#### SOURCE DOCUMENT:
=== Begin Enclosure ===

Bardsea is a village in the Low Furness area of Cumbria, England. It is two miles to the south-east of Ulverston on the northern coast of Morecambe Bay. It is in the historic county of Lancashire.

==History==
Bardsea, or Berretseige, is mentioned in the Domesday Book as one of the townships forming the Manor of Hougun held by Earl Tostig. Also once part of the medieval manor of Muchland.

Bardsea was once a small farming and fishing village well into the 19th century. It was accessed mainly by crossing the treacherous sands of Morecambe Bay. The church of Holy Trinity was consecrated in 1853. Previously the area had been included within the parish of Urswick.

The area was also associated with the early Quaker movement. When founder George Fox married local landowner Margaret Fell, he took over Swarthmoor Hall and much of the land round Bardsea. There is an old Quaker burial ground nearby at Sunbrick on Birkrigg Common, where Margaret Fell was reputedly buried in 1702 (one authority suggests she was interred at the burial ground at Swarthmoor, although that is contradicted by other sources). George Fox himself was buried in London.

When iron ore mining and production led to industrialisation in Furness, Bardsea became a significant port, with steamers leaving for Fleetwood and Liverpool. That was short-lived, however, with the Furness Railway and Ulverston Canal taking business away from the village by the end of the Victorian period.

=== End Enclosure ===

#### SUPPLIED ENTRIES:
=== Begin Enclosure ===

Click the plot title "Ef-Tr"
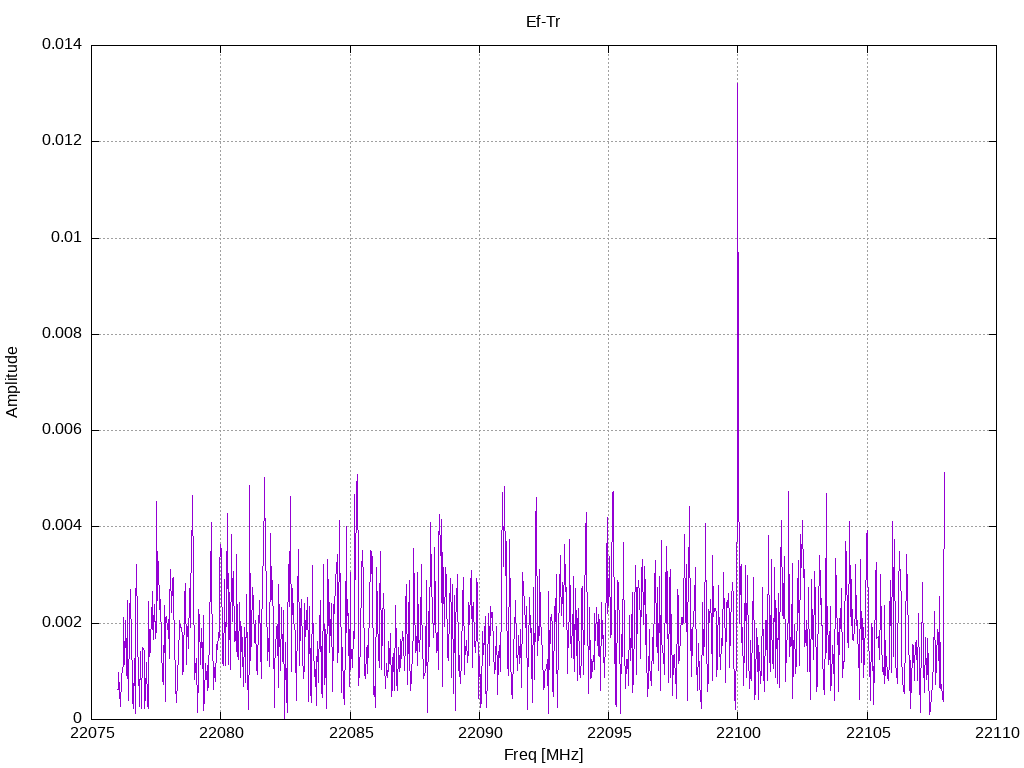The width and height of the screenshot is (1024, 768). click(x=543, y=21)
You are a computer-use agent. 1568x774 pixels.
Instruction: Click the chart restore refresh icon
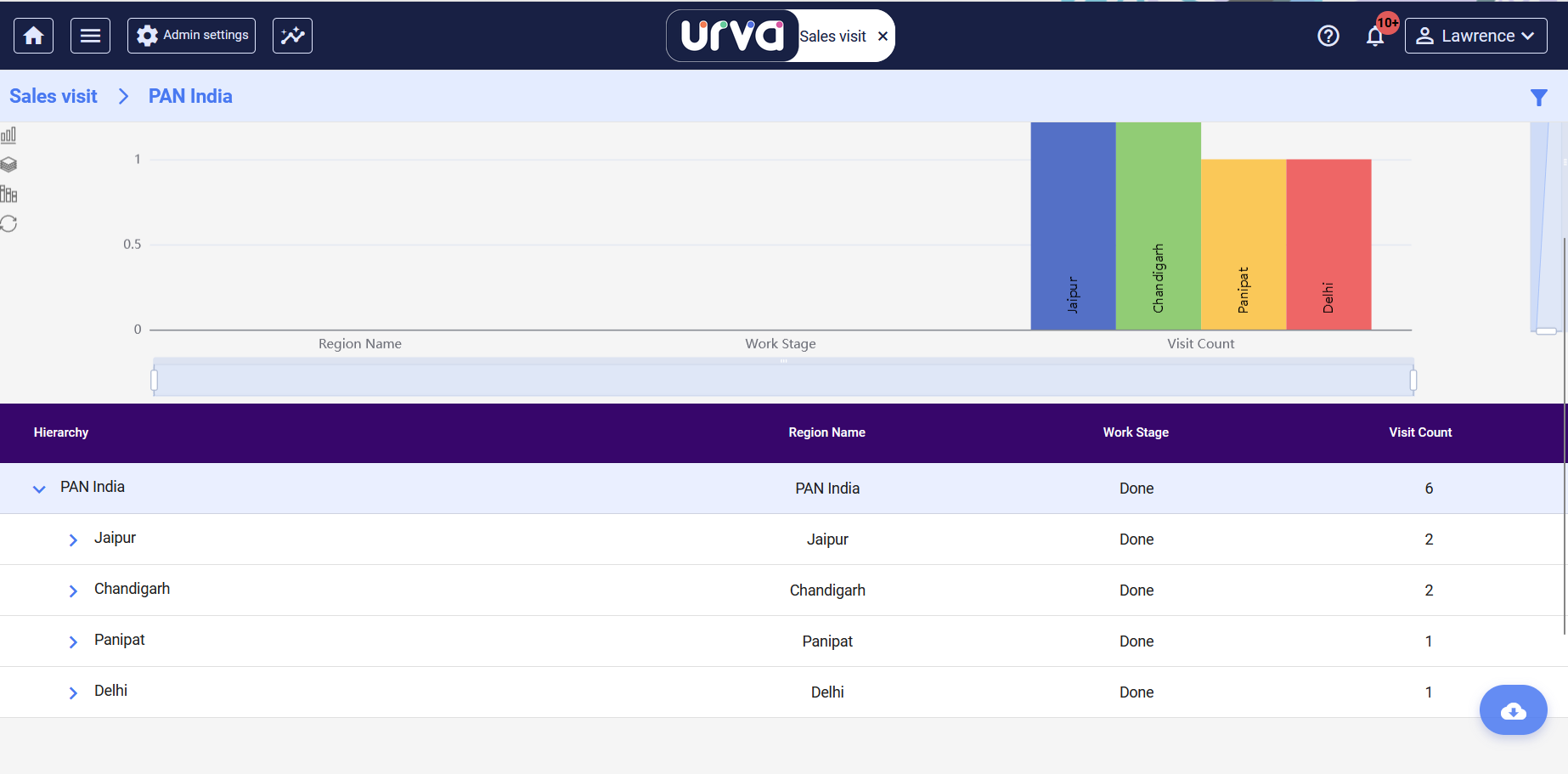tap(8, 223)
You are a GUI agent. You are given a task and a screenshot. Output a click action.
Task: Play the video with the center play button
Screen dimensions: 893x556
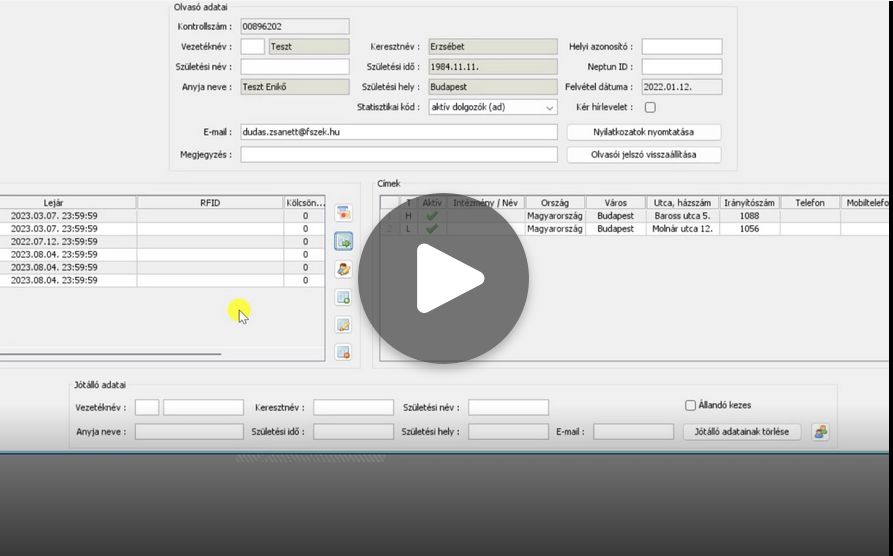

=== End Enclosure ===

#### WORK REQUEST 1:
Name every person mentioned in the passage about Bardsea.
#### WORK REQUEST 2:
Continue the passage about Bardsea from the end of its last sentence.
The records are separate from the Bardsea passage and have no connection to it.

#### EXERCISE ANSWER 1:
Earl Tostig, George Fox, Margaret Fell

#### EXERCISE ANSWER 2:
A branch line from Plumpton Junction, on the main railway to Barrow, which opened in 1883, was supposed to run to Bardsea and beyond, but the rails never got closer than Conishead Priory, about 1 mi to the north. The line closed in 1917.

==Community==
Bardsea currently has one used public house; the Ship Inn which was a farm in 1750.
Bardsea also has a converted Malt Kiln, dated 1829 and once part of the Well Wood estate, which is now used as a village hall. The Hartley family bought the hall and set up a trust deed in memory of local men who were killed in the war, handing over the malt Kiln to the community.

==Geography==
Nearby locations of interest are the common with prehistoric Birkrigg stone circle, Sea Wood which once belonged to Lady Jane Grey, the Manjushri Centre at Conishead Priory and Chapel Island used as a sanctuary when crossing the sands.

When stood at the top of Birkrigg Common, it is possible to see the Sir John Barrow Monument and Morecambe Bay, as well as other local landmarks and the town of Ulverston.